The Handmaid’s Tale (1985), consistently regarded as a masterpiece of 20th-century literature, has gained new attention in recent years with the success of the Hulu series as well as fresh appreciation from readers who feel like this story has new relevance in America’s current political climate. Atwood herself has spoken about how news headlines have made her dystopian fiction seem eerily plausible, and it’s not difficult to imagine her wanting to revisit Gilead as the TV show has sped past where her narrative ended. Like the novel that preceded it, this sequel is presented as found documents—first-person accounts of life inside a misogynistic theocracy from three informants. There is Agnes Jemima, a girl who rejects the marriage her family arranges for her but still has faith in God and Gilead. There’s Daisy, who learns on her 16th birthday that her whole life has been a lie. And there's Aunt Lydia, the woman responsible for turning women into Handmaids.
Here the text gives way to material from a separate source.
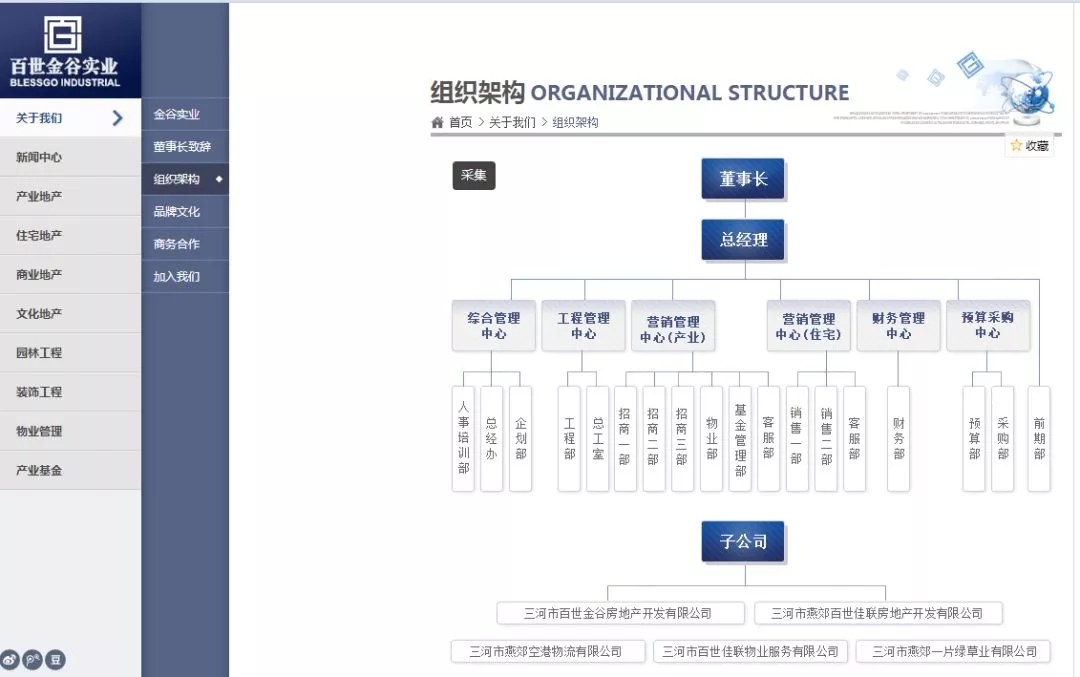Click the 子公司 box in the org chart

point(743,540)
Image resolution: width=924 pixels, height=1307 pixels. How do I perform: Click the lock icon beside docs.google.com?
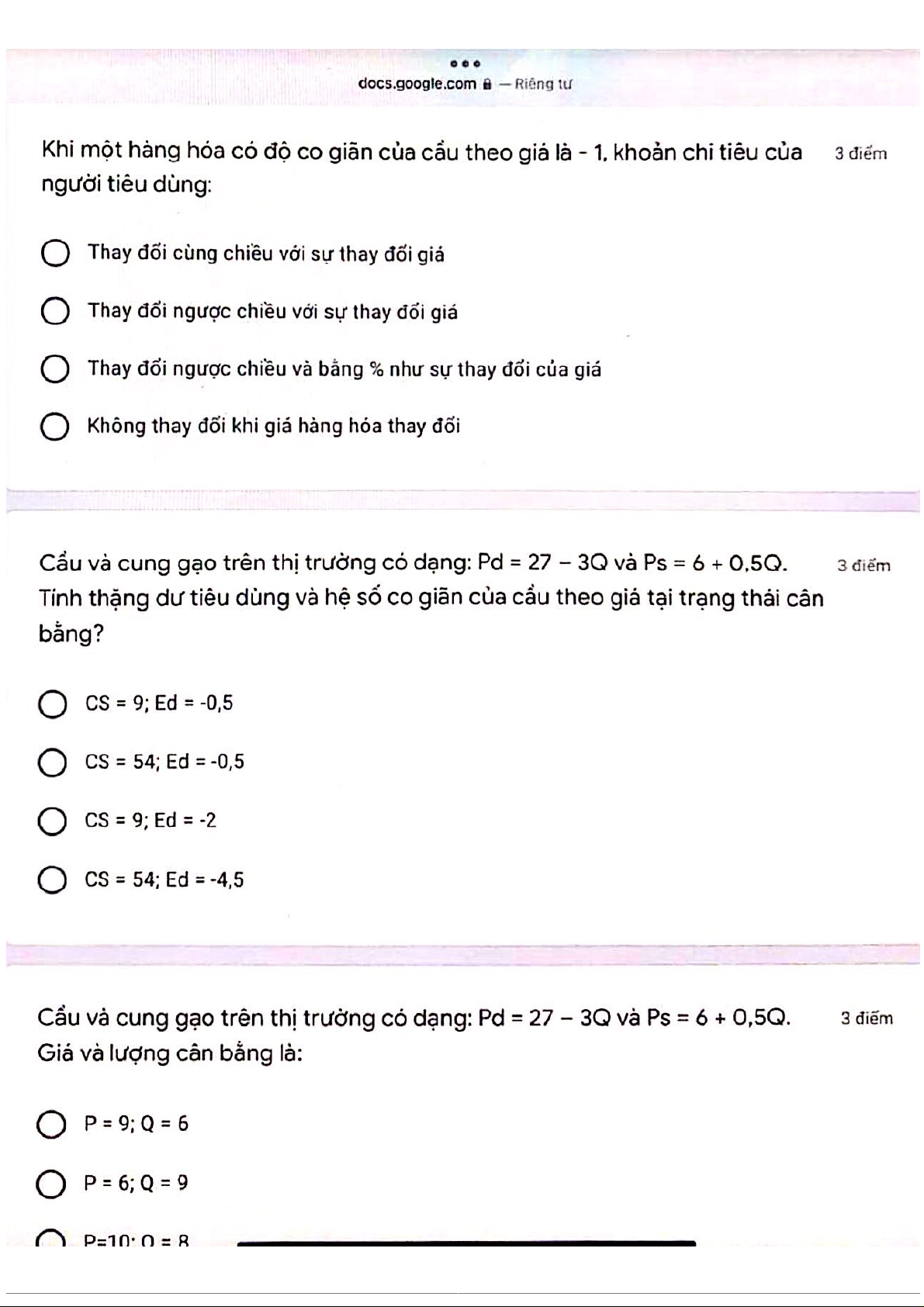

This approach gives readers insight into different aspects of life inside and outside Gilead, but it also leads to a book that sometimes feels overstuffed. The Handmaid’s Tale combined exquisite lyricism with a powerful sense of urgency, as if a thoughtful, perceptive woman was racing against time to give witness to her experience. That narrator hinted at more than she said; Atwood seemed to trust readers to fill in the gaps. This dynamic created an atmosphere of intimacy. However curious we might be about Gilead and the resistance operating outside that country, what we learn here is that what Atwood left unsaid in the first novel generated more horror and outrage than explicit detail can. And the more we get to know Agnes, Daisy, and Aunt Lydia, the less convincing they become. It’s hard, of course, to compete with a beloved classic, so maybe the best way to read this new book is to forget about The Handmaid’s Tale and enjoy it as an artful feminist thriller.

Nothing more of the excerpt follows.